'''

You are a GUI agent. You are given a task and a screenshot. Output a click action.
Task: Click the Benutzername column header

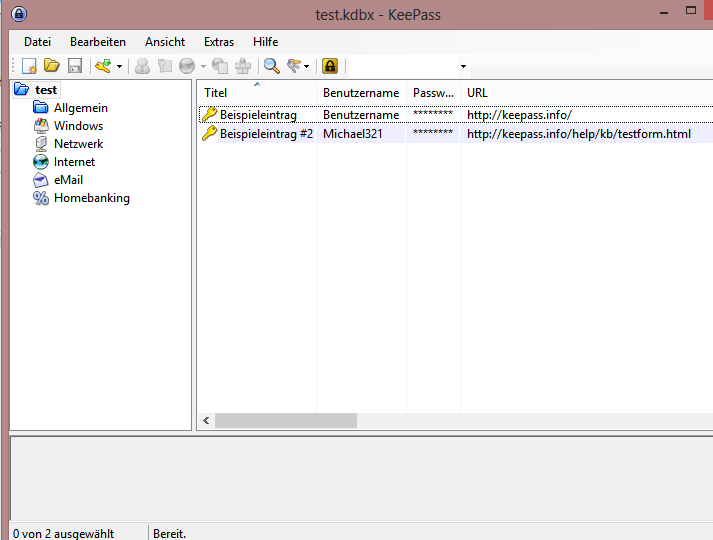[360, 93]
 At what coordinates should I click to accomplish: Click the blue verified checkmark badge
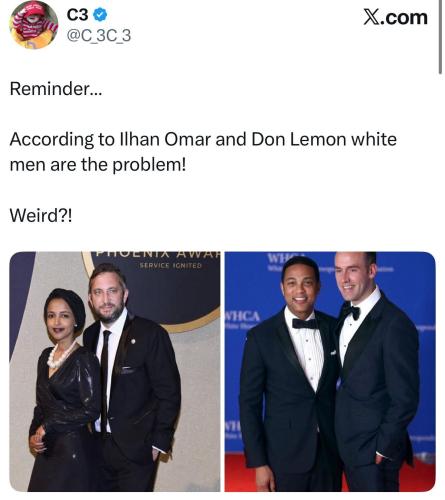pyautogui.click(x=100, y=15)
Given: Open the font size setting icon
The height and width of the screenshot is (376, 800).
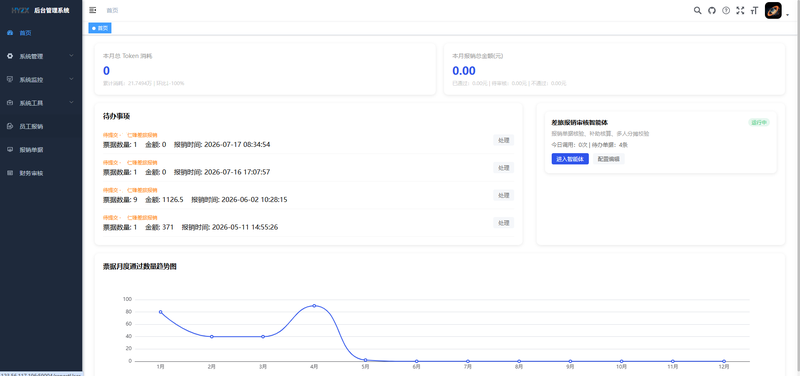Looking at the screenshot, I should pos(754,10).
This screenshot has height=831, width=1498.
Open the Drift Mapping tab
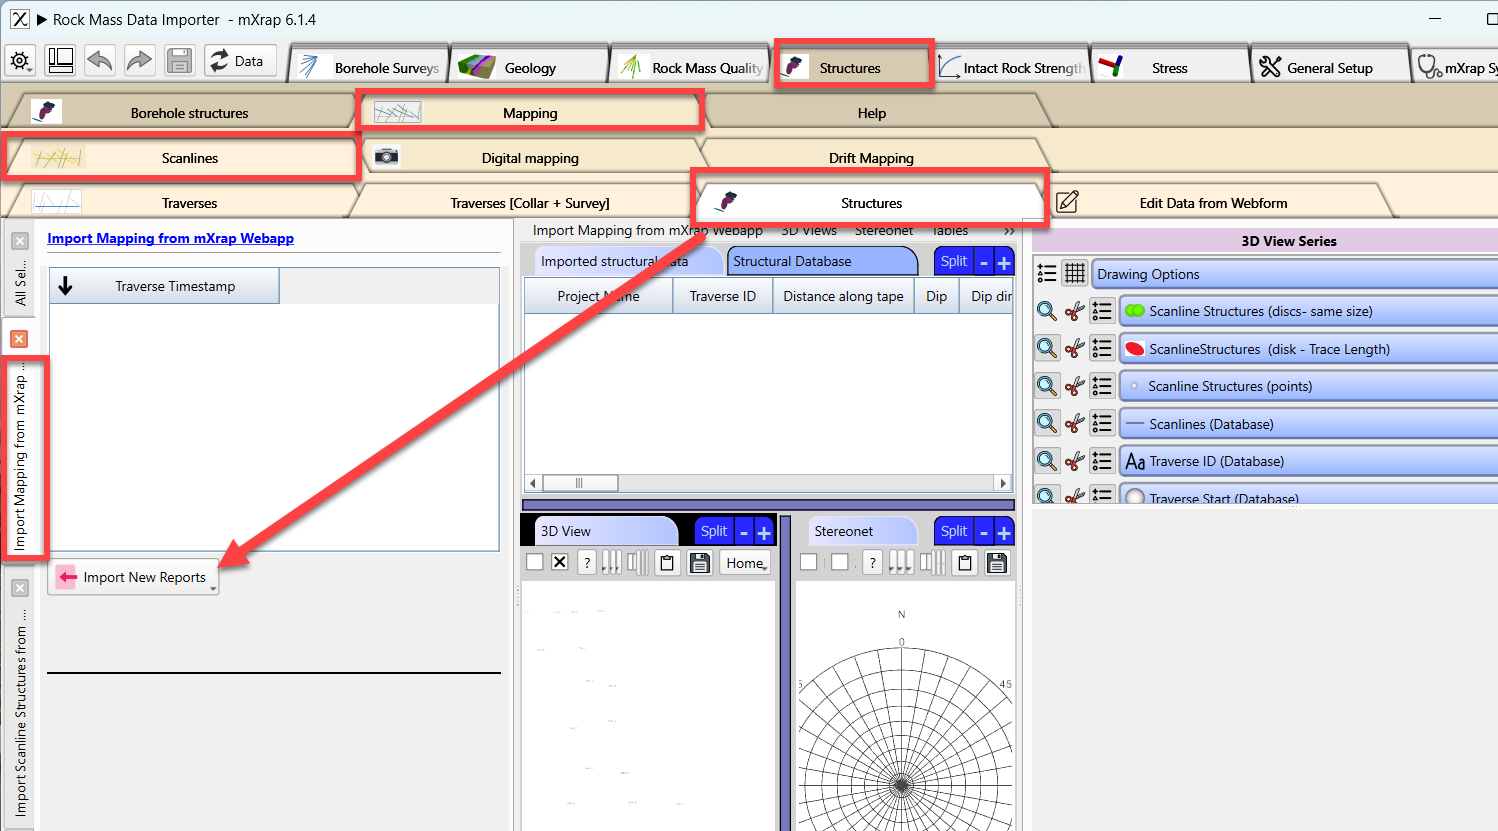point(870,158)
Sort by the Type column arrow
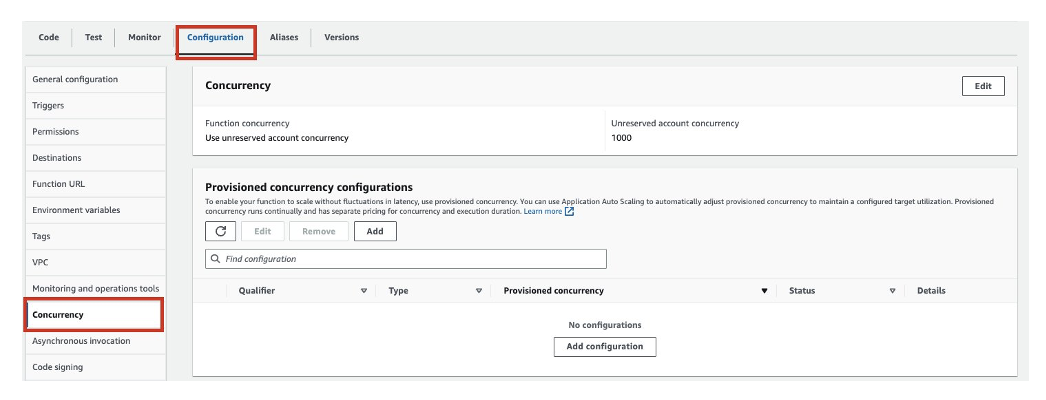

'''

* **Problem description**: Produce a verbatim copy of all records, minus pictures.

* **Task solution**:
You are a GUI agent. You are given a task and a screenshot. Output a click action.
Task: Click the Benutzername column header

[360, 93]
 At what coordinates should I click to accomplish: Click the blue verified checkmark badge
pyautogui.click(x=100, y=15)
Given: Open the font size setting icon
The height and width of the screenshot is (376, 800).
Looking at the screenshot, I should pos(754,10).
This screenshot has height=831, width=1498.
Open the Drift Mapping tab
point(870,158)
Sort by the Type column arrow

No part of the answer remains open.